The Court denied Fiserv's Motion to Dismiss as to Bessemer's claim for breach of the MSA, as it was not necessary for Bessemer to state exactly which provisions of the MSA were breached by Fiserv.

5. Claim for Punitive Damages

The Court held that Bessemer’s fraud claims were exempt from the MSA's Limitation of Liability provision.

Therefore, Fiserv may not just be forced to pay realized economic losses but be financially sanctioned in a manner designed to punish it for any proven misdeeds.


Bessemer will be an enormously expensive suit to both prosecute and defend. For Fiserv, it is a lose-lose, as regardless of the ultimate award, its reputation is severely damaged in the financial marketplace and defending the litigation will cost hundreds of thousands of dollars. Without dissuading those needing judicial intervention, MSSPs/MSPs and their clients should consider the following bits of advice before entering in MSAs:

1. MSSPs/MSPs – the Bessemer court’s recent opinion takes a conservative approach to Fiserv’s potential liability (in my opinion). A California, Missouri, Illinois, Florida, or Louisiana court, whether State or Federal, may take a different position. Make sure to tread lightly in the courtrooms of states with high-rates of plaintiff-positive verdicts in commercial liability matters.

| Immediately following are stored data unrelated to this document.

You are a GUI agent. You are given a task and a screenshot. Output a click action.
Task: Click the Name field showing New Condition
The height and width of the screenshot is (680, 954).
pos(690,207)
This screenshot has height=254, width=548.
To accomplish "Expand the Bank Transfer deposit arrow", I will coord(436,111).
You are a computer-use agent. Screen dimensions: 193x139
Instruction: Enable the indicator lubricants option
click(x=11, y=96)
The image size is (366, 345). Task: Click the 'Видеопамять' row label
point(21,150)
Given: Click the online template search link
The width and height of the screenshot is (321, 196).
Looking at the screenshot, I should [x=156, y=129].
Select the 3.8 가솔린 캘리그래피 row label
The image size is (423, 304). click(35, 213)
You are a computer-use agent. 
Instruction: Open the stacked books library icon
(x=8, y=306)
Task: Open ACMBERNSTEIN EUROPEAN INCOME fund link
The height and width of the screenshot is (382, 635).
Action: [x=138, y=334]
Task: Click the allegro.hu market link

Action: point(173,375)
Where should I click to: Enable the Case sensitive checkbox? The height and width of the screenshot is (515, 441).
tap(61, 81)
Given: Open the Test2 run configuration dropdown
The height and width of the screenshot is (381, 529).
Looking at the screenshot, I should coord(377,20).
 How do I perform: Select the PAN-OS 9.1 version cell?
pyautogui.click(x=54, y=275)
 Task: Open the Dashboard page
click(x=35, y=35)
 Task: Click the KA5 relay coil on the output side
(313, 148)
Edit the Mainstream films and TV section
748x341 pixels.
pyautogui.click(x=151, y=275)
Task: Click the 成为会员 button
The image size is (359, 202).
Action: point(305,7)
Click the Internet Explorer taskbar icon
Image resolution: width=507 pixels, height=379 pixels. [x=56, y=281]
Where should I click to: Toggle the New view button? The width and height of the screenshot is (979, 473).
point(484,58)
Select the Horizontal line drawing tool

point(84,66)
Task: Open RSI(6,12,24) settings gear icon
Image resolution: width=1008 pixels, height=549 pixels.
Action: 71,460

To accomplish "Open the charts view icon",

2. MSSPs/MSPs – NEVER misrepresent or embellish capabilities. If there is doubt about a projected or current capability, do not advertise it. While there is very limited case law regarding liabilities imposed on MSSPs/MSPs, fines imposed by the Federal Trade Commission and the Office of Civil Rights, Department of Health and Human Services are increasing. It is expected that Judges and Juries will mimic this trend.

3. Clients – get assistance from an attorney before entering into MSP/MSSP agreements and ensure your internal staff or an outside IT consultant can verify MSP/MSSP capabilities. Insist on seeing the MSSP/MSP’s cyber liability insurance, ask to be added as an additional insured in appropriate circumstances, and consider requiring the use of binding arbitration for MSAs. Courtroom publicity is unfavorable for either the plaintiff or defendant, as it exposes both parties to additional liabilities with third parties.

4. Clients – blind reliance on MSP/MSSPs absent independent investigation will not be favorably reviewed by any court, especially for financial institutions and in states like New York. Do not expect to sign away all cybersecurity responsibilities and claim naivete in the event of a serious security incident.